Spider wasp vs. spider: Garden epic

Yesterday I went outside to the patio to be greeted by a very large spider apparently struck dead while doing yoga. Now, this is not a normal event even by my very strange and relaxed standards, but I can swear that the arachnid looked exactly like it had bent over to touch whatever passes for toes on an eight legged freak with its pedipalps and keeled over from a heart attack in the process. I was still wondering about how the spider had learned yoga when my own morning calm was disturbed by a fairly long shape flying about my feet and knees. When I looked closely I saw the usual warning colours of orange and black which told me that the flier was either not friendly or pretending to appear not friendly. I have to add here that I have not seen this particular kind of flying insect very often here in the past. Years of dabbling in poetry and writing and living with well behaved children have certainly numbed my antennae for danger and intrigue as I completely failed to associate the strange case of the dead Spider yogi and the presence of a rarely seen large wasp like insect within two feet of each other at the same time.

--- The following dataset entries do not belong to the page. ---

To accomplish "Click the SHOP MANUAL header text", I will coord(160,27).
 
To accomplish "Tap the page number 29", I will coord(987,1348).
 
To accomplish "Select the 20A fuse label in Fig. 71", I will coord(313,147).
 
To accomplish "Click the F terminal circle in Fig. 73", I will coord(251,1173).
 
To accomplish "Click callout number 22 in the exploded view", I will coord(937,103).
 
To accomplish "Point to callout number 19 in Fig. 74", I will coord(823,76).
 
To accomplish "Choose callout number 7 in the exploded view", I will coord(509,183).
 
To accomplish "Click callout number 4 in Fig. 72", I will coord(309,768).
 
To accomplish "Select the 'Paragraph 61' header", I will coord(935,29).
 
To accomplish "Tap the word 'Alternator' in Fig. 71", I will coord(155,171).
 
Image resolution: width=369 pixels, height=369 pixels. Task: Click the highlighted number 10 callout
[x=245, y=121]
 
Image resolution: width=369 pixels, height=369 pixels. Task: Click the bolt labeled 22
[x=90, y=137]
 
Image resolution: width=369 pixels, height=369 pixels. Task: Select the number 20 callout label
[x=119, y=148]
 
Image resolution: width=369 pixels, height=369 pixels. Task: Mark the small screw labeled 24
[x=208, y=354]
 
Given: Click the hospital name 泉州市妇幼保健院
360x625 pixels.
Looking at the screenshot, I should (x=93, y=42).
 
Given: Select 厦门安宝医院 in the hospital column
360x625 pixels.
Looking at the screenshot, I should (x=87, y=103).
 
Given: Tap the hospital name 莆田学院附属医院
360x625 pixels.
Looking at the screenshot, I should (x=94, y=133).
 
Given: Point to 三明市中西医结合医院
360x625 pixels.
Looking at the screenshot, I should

As I hummed at the birds, a normal event I hasten to say, my attention was completely diverted for about two minutes. Next thing I know, the insect flies in low, gets hold of a spider leg and is half flying, half scuttling away with the spider. I immediately turned my hose pipe on the two and the spider dropped as the insect flew away.

Spider 1
As I watched, my son came out and took photos of the spider and the slightly enraged flying insect which was now back and flying in little fits and starts.

Wasp 1
As we watched it working itself into a frenzy, the spider suddenly seemed to come back from the Land of Nod and began flexing its limbs. We then thought it wiser to leave things to themselves and came back in. Where the internet verified what I had already sort of guessed; we had disturbed a parasitic wasp about to lay eggs in the abdomen of a spider that she had selected in the garden and stunned with her sting. The poison had then begun wearing off and the spider was coming back from what was obviously more like a hangover than yogic calm. The internet also told us that she was a spider wasp; a parasitoid who lays an egg on or inside her prey spider whose legs she may even trim neatly, much like a housewife trussing a Christmas roast. If we hadn’t happened to be there she would have dragged the spider to her mud nest or burrow and sealed it in after egg laying. Bubba wasp would hatch and have a ready meal to go, courtesy of his loving mother.

The more I see of the garden just outside the patio doors and carpeted civilisation inside the house, the more I realise, it is a jungle out there with all kinds of skirmishes and plottings taking place in the spine filled cacti pots and the petal strewn ground below the roses.

It might be fun to remember what Darwin said about these opportunistic wasps. Their presence on the planet shook his belief in the benevolence of his Christian faith.

“I cannot persuade myself that a beneficent & omnipotent God would have designedly created the Ichneumonidæ with the express intention of their feeding within the living bodies of caterpillars.”